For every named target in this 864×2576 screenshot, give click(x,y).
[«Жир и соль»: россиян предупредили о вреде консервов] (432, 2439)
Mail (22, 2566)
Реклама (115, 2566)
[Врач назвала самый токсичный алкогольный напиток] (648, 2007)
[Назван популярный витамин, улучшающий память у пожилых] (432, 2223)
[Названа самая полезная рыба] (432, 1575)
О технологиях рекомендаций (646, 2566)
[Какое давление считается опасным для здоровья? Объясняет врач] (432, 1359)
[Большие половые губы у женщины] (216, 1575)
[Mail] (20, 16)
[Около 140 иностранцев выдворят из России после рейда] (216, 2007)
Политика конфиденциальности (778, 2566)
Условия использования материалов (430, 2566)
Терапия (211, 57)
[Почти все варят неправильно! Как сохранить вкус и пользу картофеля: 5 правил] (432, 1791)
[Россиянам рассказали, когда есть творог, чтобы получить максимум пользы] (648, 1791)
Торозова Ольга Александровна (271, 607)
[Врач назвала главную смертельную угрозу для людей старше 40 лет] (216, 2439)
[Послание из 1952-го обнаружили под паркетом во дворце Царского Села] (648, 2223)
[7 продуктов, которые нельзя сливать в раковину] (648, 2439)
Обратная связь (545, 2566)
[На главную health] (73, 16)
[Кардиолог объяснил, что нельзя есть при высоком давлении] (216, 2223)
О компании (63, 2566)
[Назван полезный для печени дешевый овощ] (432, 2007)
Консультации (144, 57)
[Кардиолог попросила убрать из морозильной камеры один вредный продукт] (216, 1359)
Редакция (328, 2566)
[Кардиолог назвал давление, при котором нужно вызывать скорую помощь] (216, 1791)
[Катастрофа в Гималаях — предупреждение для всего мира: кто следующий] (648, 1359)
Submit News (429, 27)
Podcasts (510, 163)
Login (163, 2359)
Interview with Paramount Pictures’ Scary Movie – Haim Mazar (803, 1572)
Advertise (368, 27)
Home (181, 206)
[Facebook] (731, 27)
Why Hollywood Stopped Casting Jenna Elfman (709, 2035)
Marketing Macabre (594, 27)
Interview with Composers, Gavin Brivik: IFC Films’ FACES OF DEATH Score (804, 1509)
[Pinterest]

WORK REQUEST = The lines above should be printed again, exactly as they are.

SOLUTION FOR THIS TASK =
For every named target in this 864×2576 screenshot, give click(x,y).
[«Жир и соль»: россиян предупредили о вреде консервов] (432, 2439)
Mail (22, 2566)
Реклама (115, 2566)
[Врач назвала самый токсичный алкогольный напиток] (648, 2007)
[Назван популярный витамин, улучшающий память у пожилых] (432, 2223)
[Названа самая полезная рыба] (432, 1575)
О технологиях рекомендаций (646, 2566)
[Какое давление считается опасным для здоровья? Объясняет врач] (432, 1359)
[Большие половые губы у женщины] (216, 1575)
[Mail] (20, 16)
[Около 140 иностранцев выдворят из России после рейда] (216, 2007)
Политика конфиденциальности (778, 2566)
Условия использования материалов (430, 2566)
Терапия (211, 57)
[Почти все варят неправильно! Как сохранить вкус и пользу картофеля: 5 правил] (432, 1791)
[Россиянам рассказали, когда есть творог, чтобы получить максимум пользы] (648, 1791)
Торозова Ольга Александровна (271, 607)
[Врач назвала главную смертельную угрозу для людей старше 40 лет] (216, 2439)
[Послание из 1952-го обнаружили под паркетом во дворце Царского Села] (648, 2223)
[7 продуктов, которые нельзя сливать в раковину] (648, 2439)
Обратная связь (545, 2566)
[На главную health] (73, 16)
[Кардиолог объяснил, что нельзя есть при высоком давлении] (216, 2223)
О компании (63, 2566)
[Назван полезный для печени дешевый овощ] (432, 2007)
Консультации (144, 57)
[Кардиолог попросила убрать из морозильной камеры один вредный продукт] (216, 1359)
Редакция (328, 2566)
[Кардиолог назвал давление, при котором нужно вызывать скорую помощь] (216, 1791)
[Катастрофа в Гималаях — предупреждение для всего мира: кто следующий] (648, 1359)
Submit News (429, 27)
Podcasts (510, 163)
Login (163, 2359)
Interview with Paramount Pictures’ Scary Movie – Haim Mazar (803, 1572)
Advertise (368, 27)
Home (181, 206)
[Facebook] (731, 27)
Why Hollywood Stopped Casting Jenna Elfman (709, 2035)
Marketing Macabre (594, 27)
Interview with Composers, Gavin Brivik: IFC Films’ FACES OF DEATH Score (804, 1509)
[Pinterest]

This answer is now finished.